Problem requirements – Whenever "computer" appears in a line, please copy that line from the data.
━━━━━━━━
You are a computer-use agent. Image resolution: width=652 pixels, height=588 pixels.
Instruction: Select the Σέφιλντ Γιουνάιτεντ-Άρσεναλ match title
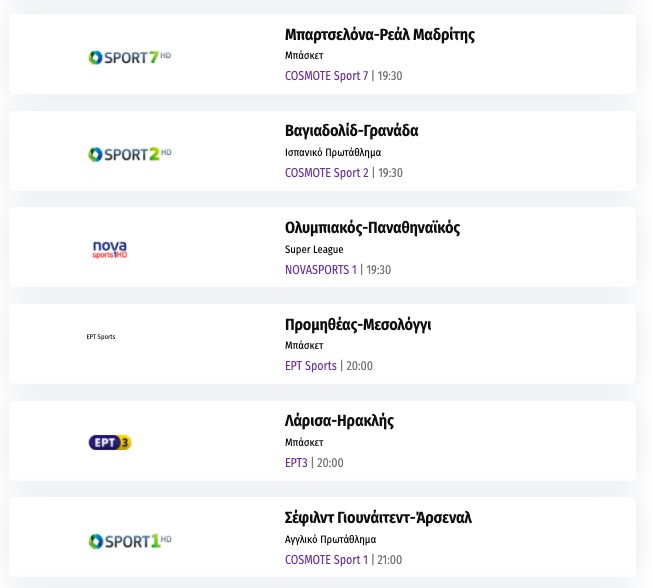point(378,518)
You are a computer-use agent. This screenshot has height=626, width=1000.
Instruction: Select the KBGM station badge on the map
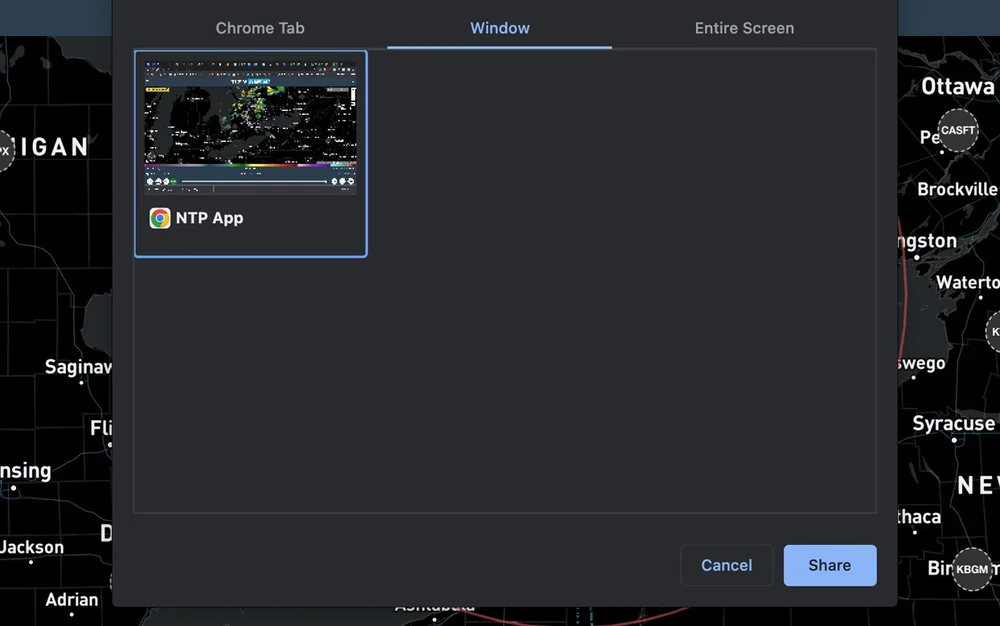(972, 569)
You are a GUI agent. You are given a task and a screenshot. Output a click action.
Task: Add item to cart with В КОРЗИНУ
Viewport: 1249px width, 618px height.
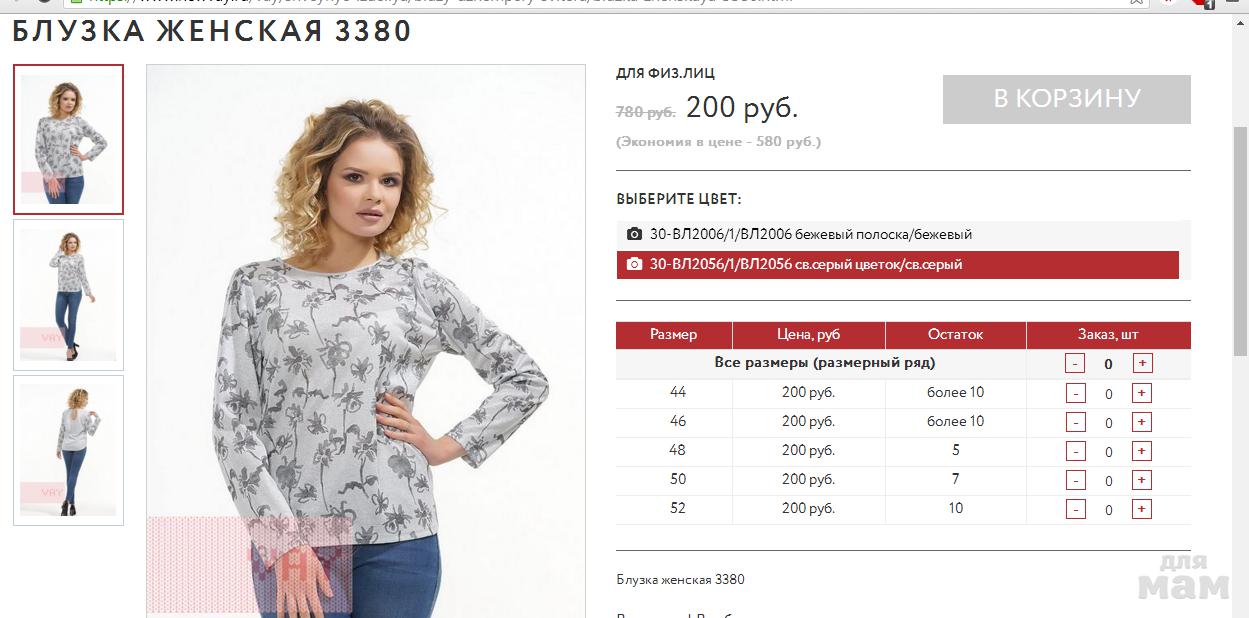[1066, 99]
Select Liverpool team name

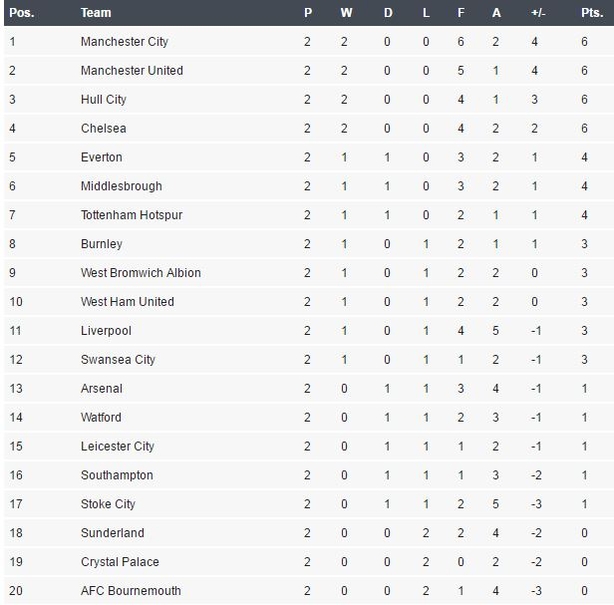[106, 331]
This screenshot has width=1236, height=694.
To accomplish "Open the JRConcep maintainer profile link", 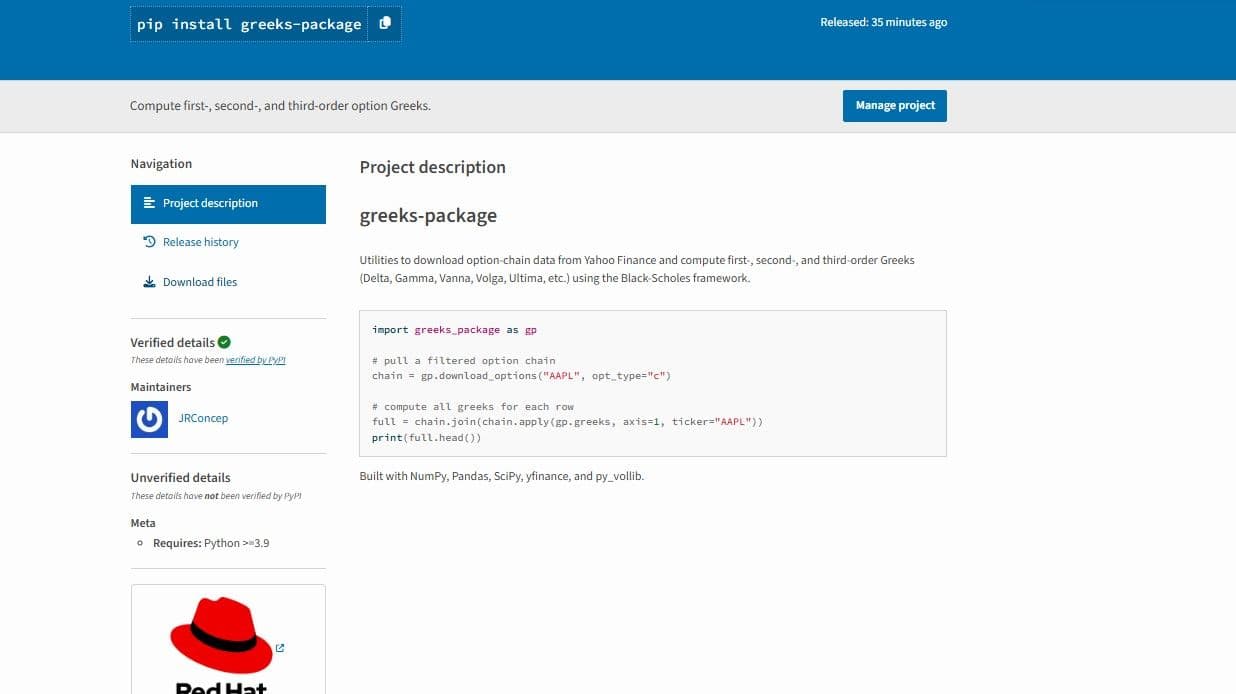I will pyautogui.click(x=203, y=418).
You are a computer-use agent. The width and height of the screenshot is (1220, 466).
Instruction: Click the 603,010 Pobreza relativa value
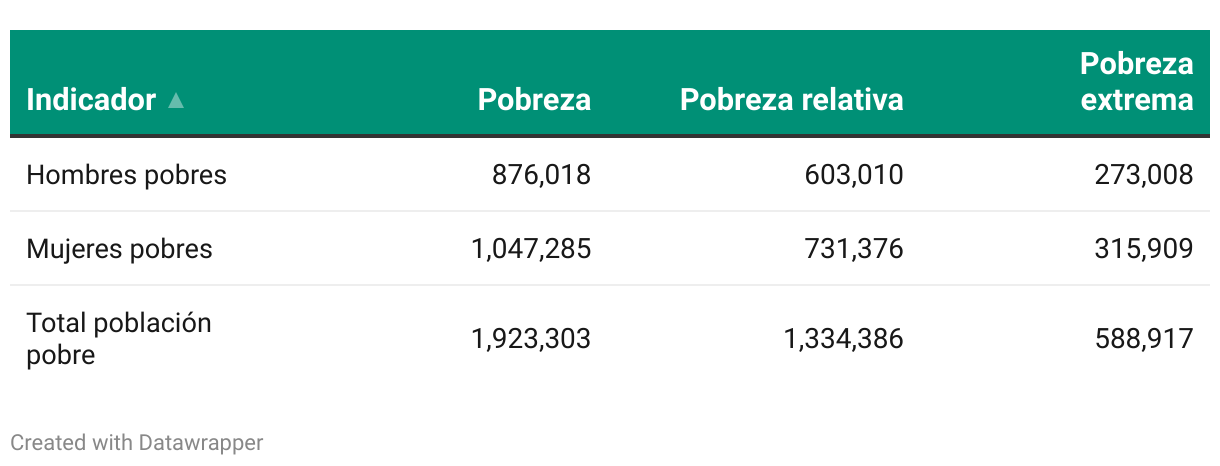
━━━━━━━━
Your response –
You are a computer-use agent. Image resolution: width=652 pixels, height=588 pixels.
You are a computer-use agent. This screenshot has height=626, width=1000.
You are a computer-use agent. The width and height of the screenshot is (1220, 466).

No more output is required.